### Request
Reproduce word for word the material from the line that contains "You are a GUI" through the line that contains "click(108, 362)", including both of those lines, and leave the pictures out of your answer.

### Entries provided
## begin

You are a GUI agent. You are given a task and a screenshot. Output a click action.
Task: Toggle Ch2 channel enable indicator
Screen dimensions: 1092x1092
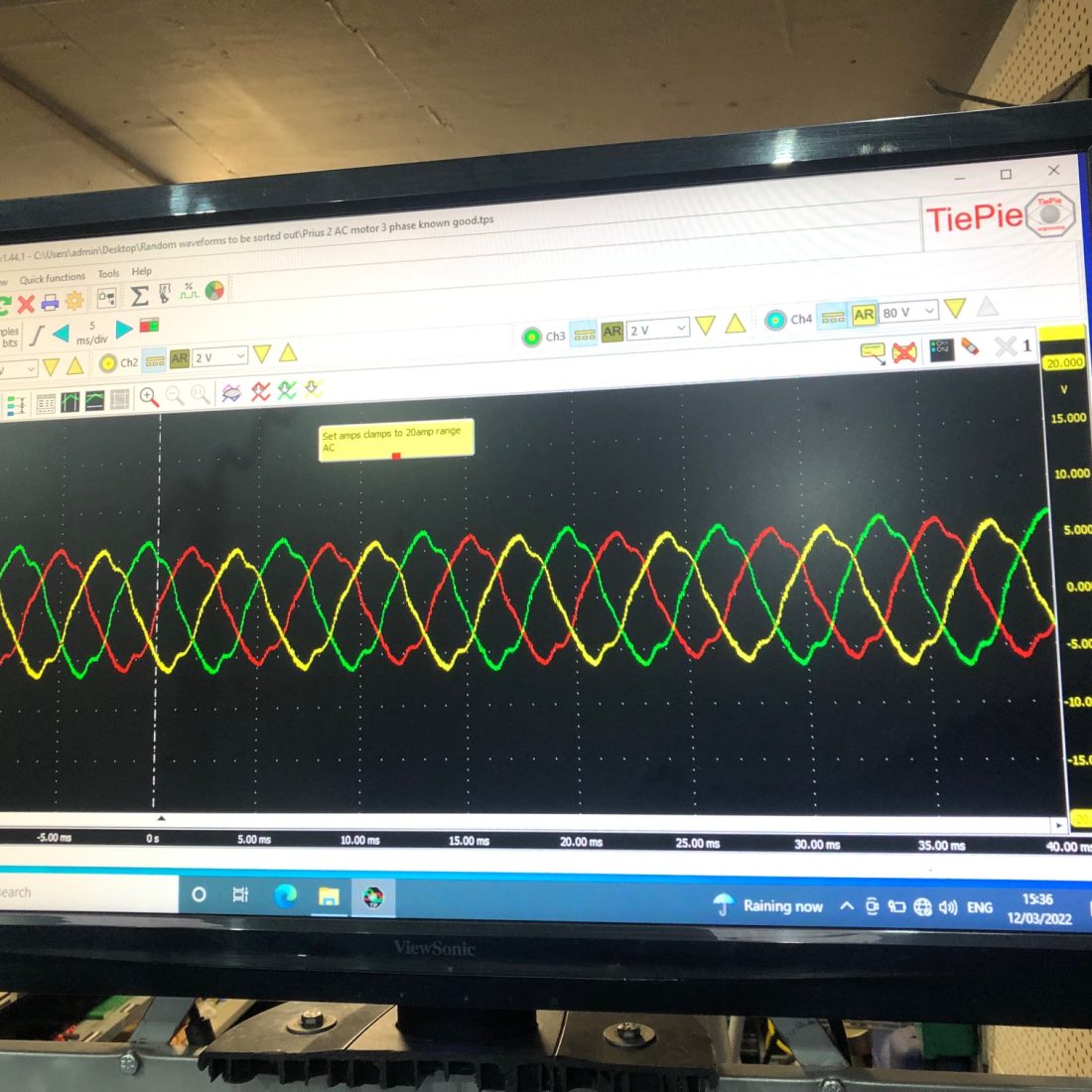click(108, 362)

## end
## begin

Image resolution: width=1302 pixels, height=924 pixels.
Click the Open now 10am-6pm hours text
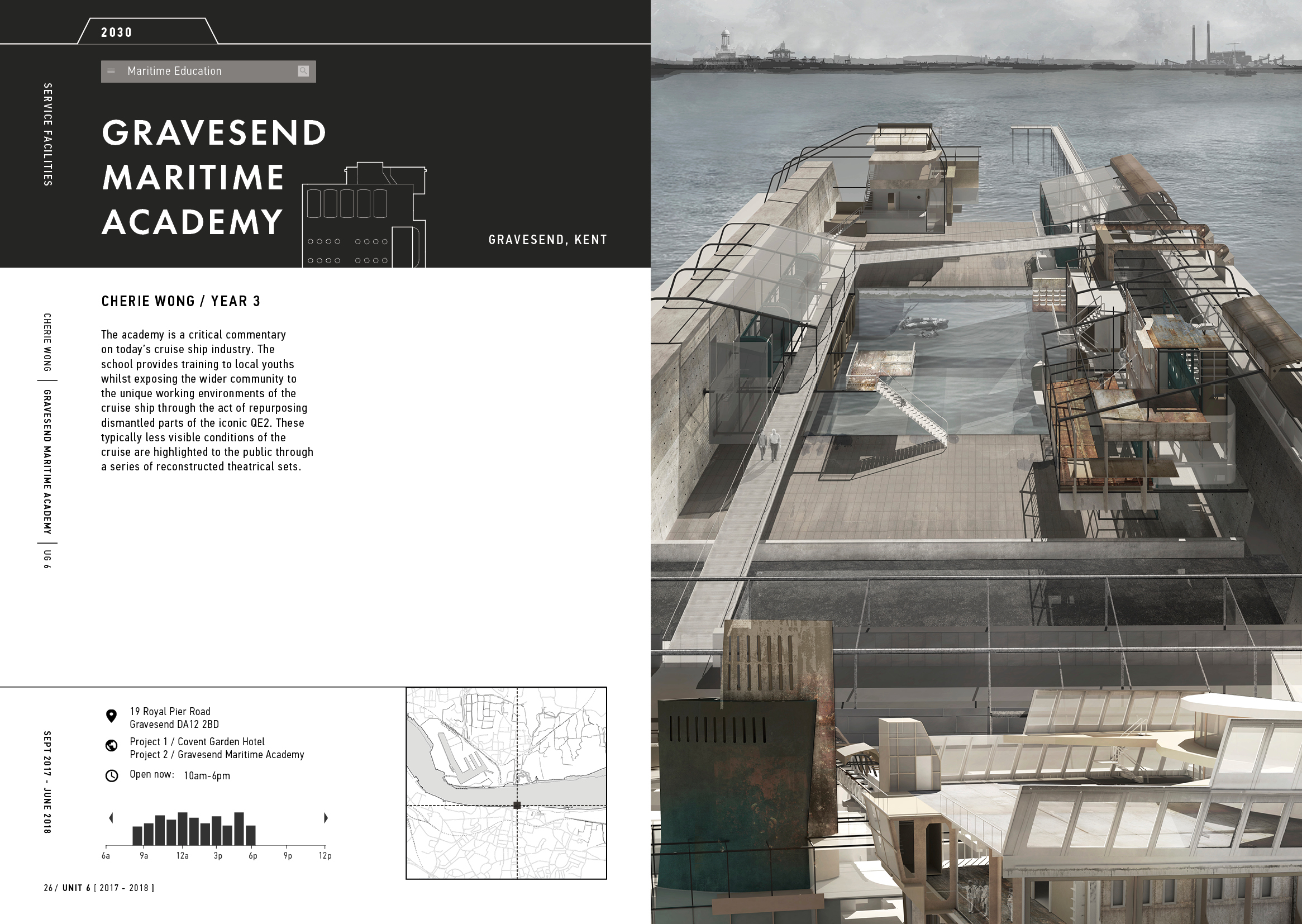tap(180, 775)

## end
## begin

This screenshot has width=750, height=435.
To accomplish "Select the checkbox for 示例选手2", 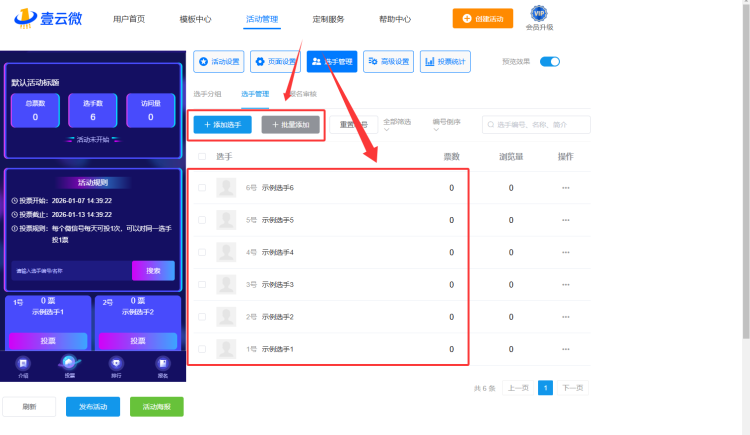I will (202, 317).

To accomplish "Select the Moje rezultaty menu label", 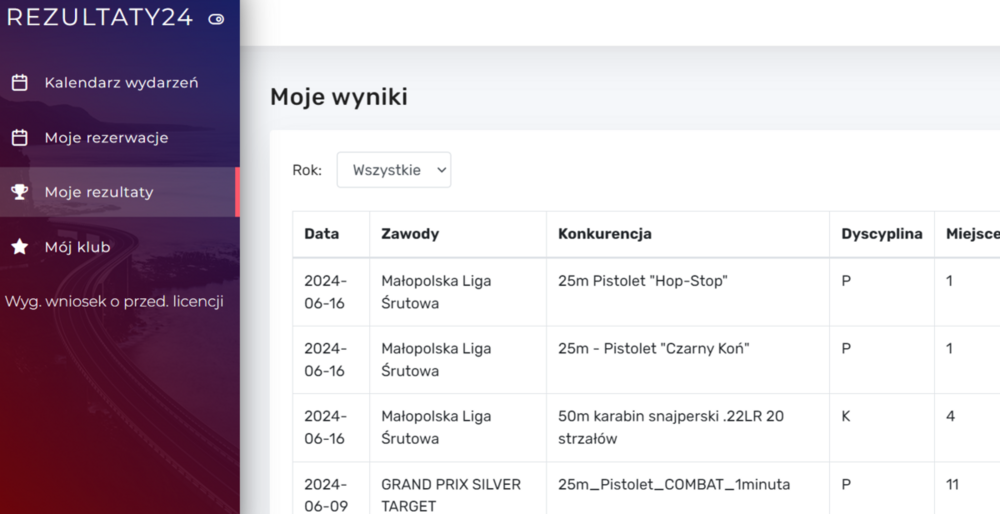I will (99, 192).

## end

### Result of this task
You are a GUI agent. You are given a task and a screenshot. Output a click action.
Task: Toggle Ch2 channel enable indicator
Screen dimensions: 1092x1092
click(108, 362)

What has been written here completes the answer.